-- Problem details --
Copy the Millipore and WARF patents passage below word for word, taking everything from "According to Roy" down to "from the university.".

-- Extract to read --
********
According to Roy Millender, Millipore’s director of technology transfer, Millipore is in a “wait-and-see” mode regarding the patents. Millender said that Millipore licenses the patents from WARF that are being reexamined, but that it also licenses a number of other technologies from the university.
“We’re not in the business of commenting on whether people’s patents are valid or invalid – that’s for those folks that feel as if they couldn’t get along with WARF.”
“It’s too soon to tell for us what, if any, actions we would take,” Millender said. “We negotiated and have done what we thought was best long ago with WARF. We’re very satisfied with the relationship. We’re not in the business of commenting on whether people’s patents are valid or invalid – that’s for those folks that feel as if they couldn’t get along with WARF.
“[The University of Wisconsin] is a very strong research institution and is very well known worldwide to have produced a number of innovative inventions over the years, and we would look to continue to have good relations with them,” he added. “Many institutions have patents that may or may not be valid. Since those folks that work there are our very same customers, it’s very difficult for us to bite the hand that feeds us.”
********
-- Dataset section --
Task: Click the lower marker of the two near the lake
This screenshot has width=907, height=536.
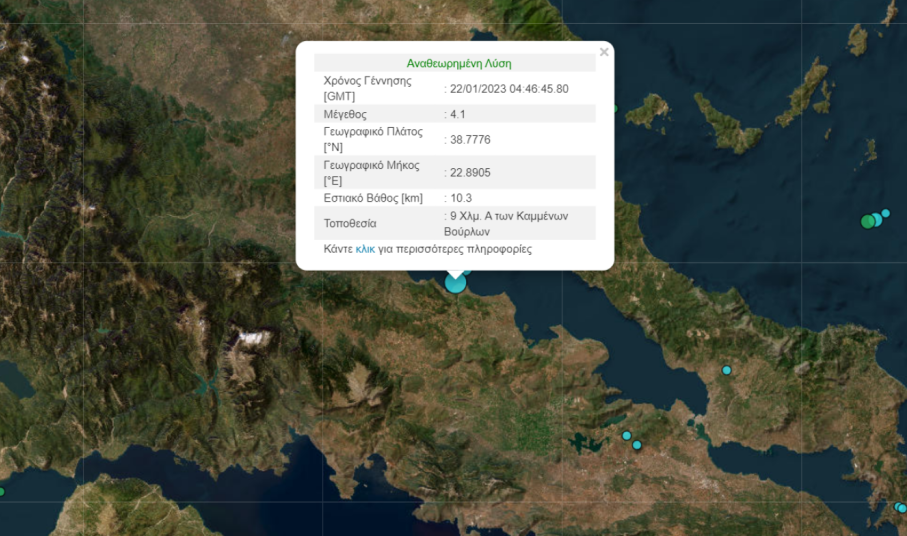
********
-- Exercise answer --
According to Roy Millender, Millipore’s director of technology transfer, Millipore is in a “wait-and-see” mode regarding the patents. Millender said that Millipore licenses the patents from WARF that are being reexamined, but that it also licenses a number of other technologies from the university.